What to work on: Among the lines of data below, reproduce only those from the one with "Reject All (389, 2028)" through the one with "Publisher FAQ (341, 1159)", exactly as they stand, both ends included.
#### Data records
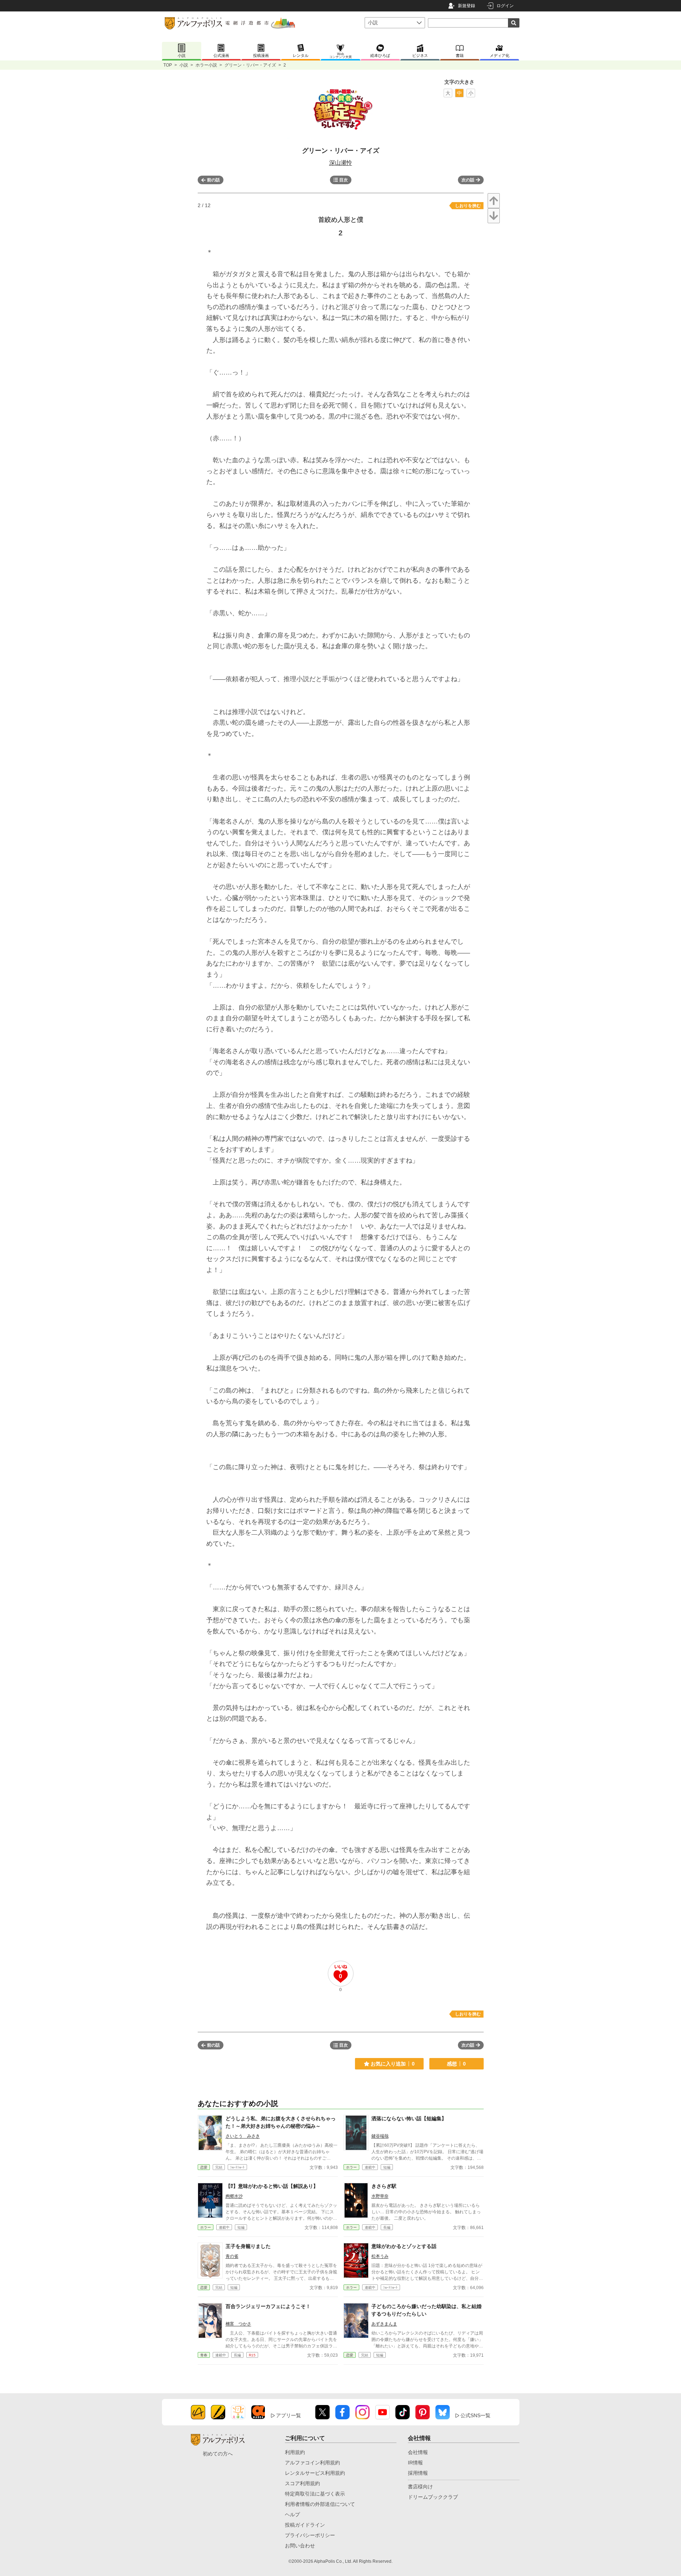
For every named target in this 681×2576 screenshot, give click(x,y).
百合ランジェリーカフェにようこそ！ (268, 2306)
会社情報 (418, 2452)
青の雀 (232, 2256)
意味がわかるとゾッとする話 (403, 2246)
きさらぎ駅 (383, 2186)
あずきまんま (384, 2323)
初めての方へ (218, 2454)
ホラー (351, 2167)
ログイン (505, 5)
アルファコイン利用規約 (312, 2462)
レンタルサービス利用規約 (315, 2473)
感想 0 (456, 2064)
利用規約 (295, 2452)
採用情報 (418, 2473)
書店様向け (420, 2486)
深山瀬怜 (340, 163)
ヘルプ (292, 2514)
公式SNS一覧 (475, 2415)
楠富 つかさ (238, 2323)
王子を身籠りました (248, 2246)
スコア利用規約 (302, 2483)
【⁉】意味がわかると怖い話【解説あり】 (272, 2186)
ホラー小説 (206, 65)
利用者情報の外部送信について (320, 2504)
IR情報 (415, 2462)
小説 (183, 65)
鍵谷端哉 (380, 2135)
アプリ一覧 (288, 2415)
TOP (167, 65)
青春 (203, 2355)
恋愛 (203, 2167)
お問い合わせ (300, 2545)
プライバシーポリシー (310, 2535)
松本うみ (380, 2256)
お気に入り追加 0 (393, 2064)
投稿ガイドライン (305, 2525)
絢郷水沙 (234, 2196)
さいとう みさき (243, 2135)
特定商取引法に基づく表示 (315, 2494)
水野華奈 (380, 2196)
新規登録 (466, 5)
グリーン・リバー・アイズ (250, 65)
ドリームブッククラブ (433, 2497)
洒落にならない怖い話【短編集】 (408, 2118)
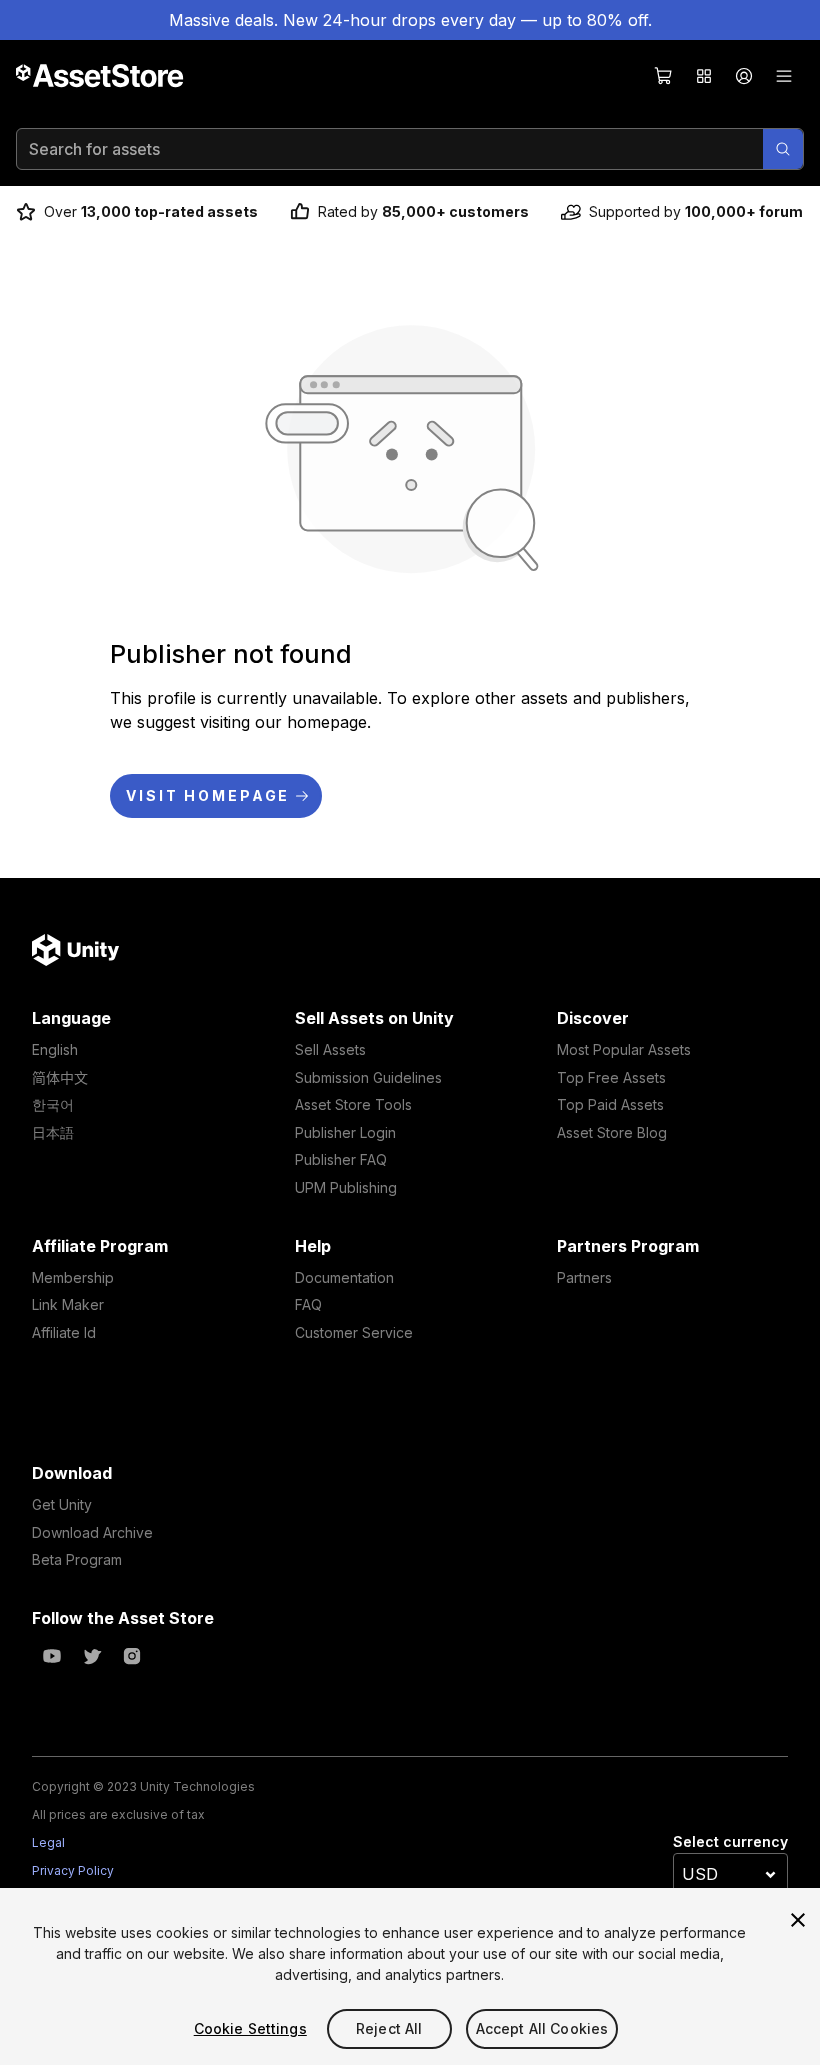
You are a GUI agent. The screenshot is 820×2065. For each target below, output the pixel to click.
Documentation (344, 1277)
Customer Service (354, 1332)
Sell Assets (330, 1049)
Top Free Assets (611, 1077)
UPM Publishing (346, 1187)
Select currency (730, 1841)
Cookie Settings (250, 2028)
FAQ (308, 1304)
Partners (584, 1277)
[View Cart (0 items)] (664, 76)
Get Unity (62, 1504)
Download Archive (92, 1532)
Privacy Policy (73, 1870)
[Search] (783, 149)
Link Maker (68, 1304)
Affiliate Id (64, 1332)
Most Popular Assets (624, 1049)
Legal (48, 1842)
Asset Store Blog (612, 1132)
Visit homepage (208, 795)
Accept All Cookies (542, 2028)
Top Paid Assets (610, 1104)
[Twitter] (92, 1656)
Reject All (389, 2028)
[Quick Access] (704, 76)
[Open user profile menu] (744, 76)
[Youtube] (52, 1656)
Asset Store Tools (353, 1104)
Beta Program (77, 1559)
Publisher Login (345, 1132)
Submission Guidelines (368, 1077)
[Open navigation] (784, 76)
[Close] (798, 1920)
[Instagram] (132, 1656)
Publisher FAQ (341, 1159)
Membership (73, 1277)
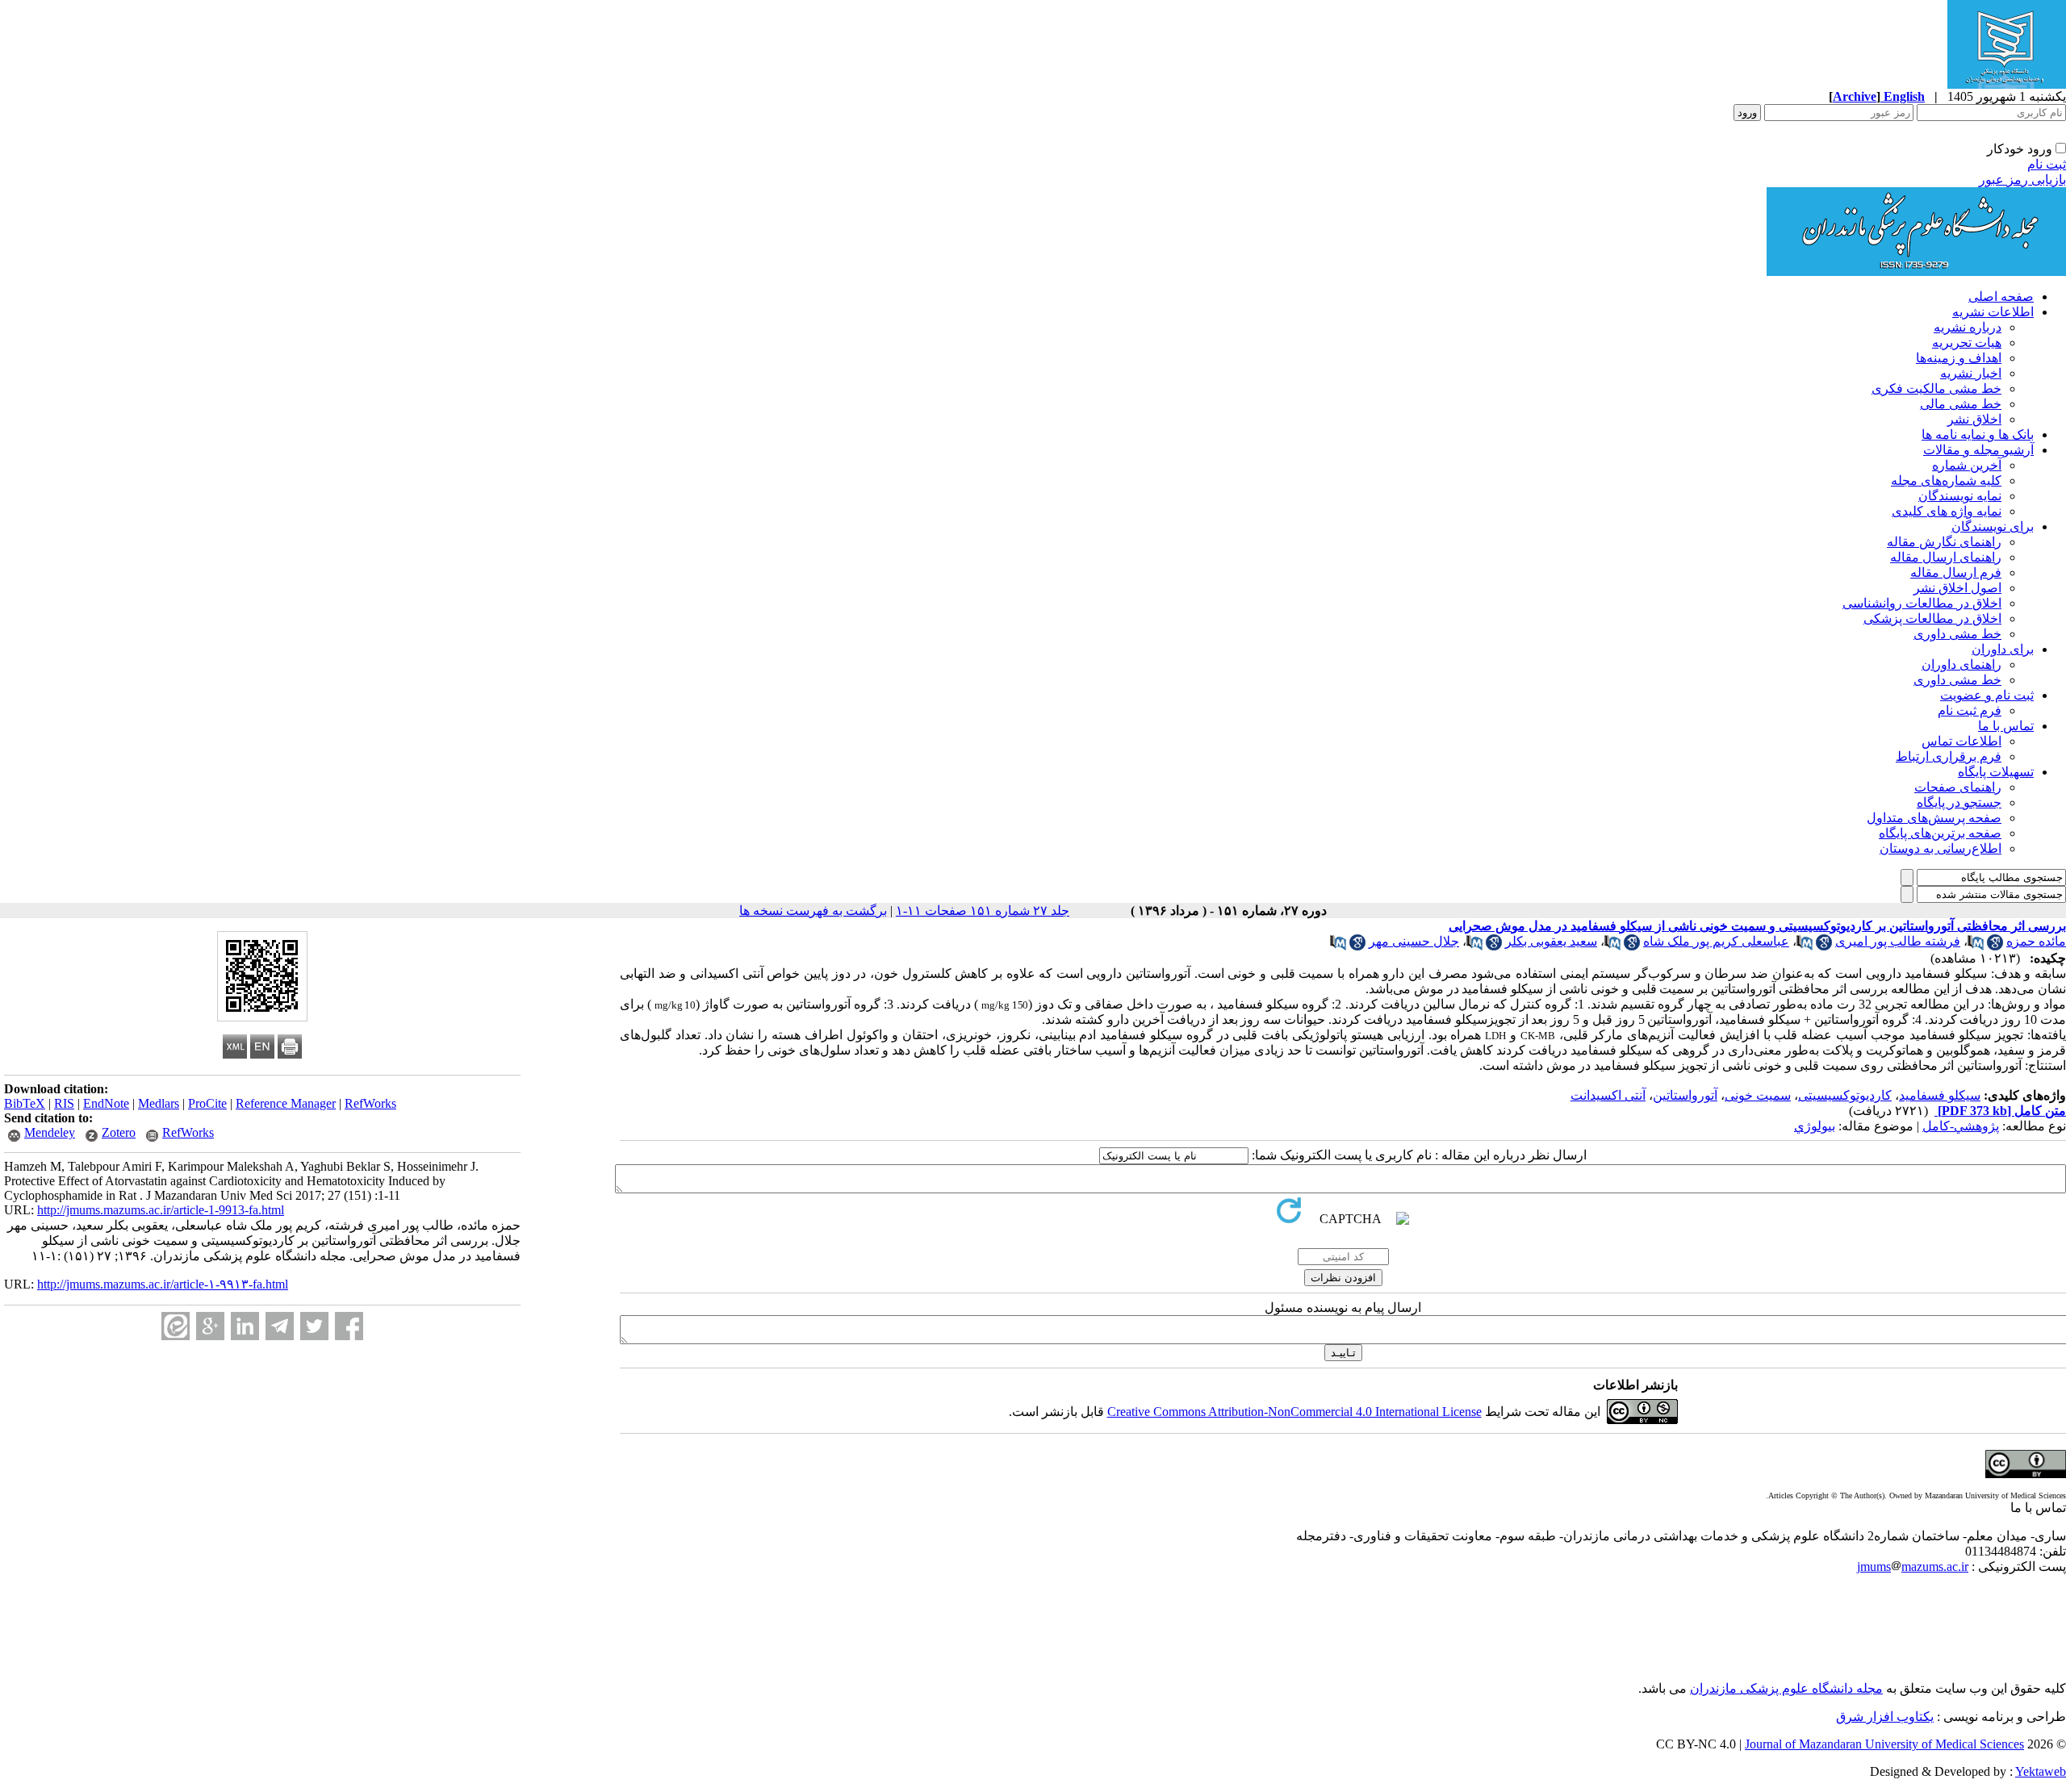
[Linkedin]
########
Solution below:
Reject All (389, 2028)
[Quick Access] (704, 76)
[Open user profile menu] (744, 76)
[Youtube] (52, 1656)
Asset Store Tools (353, 1104)
Beta Program (77, 1559)
Publisher Login (345, 1132)
Submission Guidelines (368, 1077)
[Open navigation] (784, 76)
[Close] (798, 1920)
[Instagram] (132, 1656)
Publisher FAQ (341, 1159)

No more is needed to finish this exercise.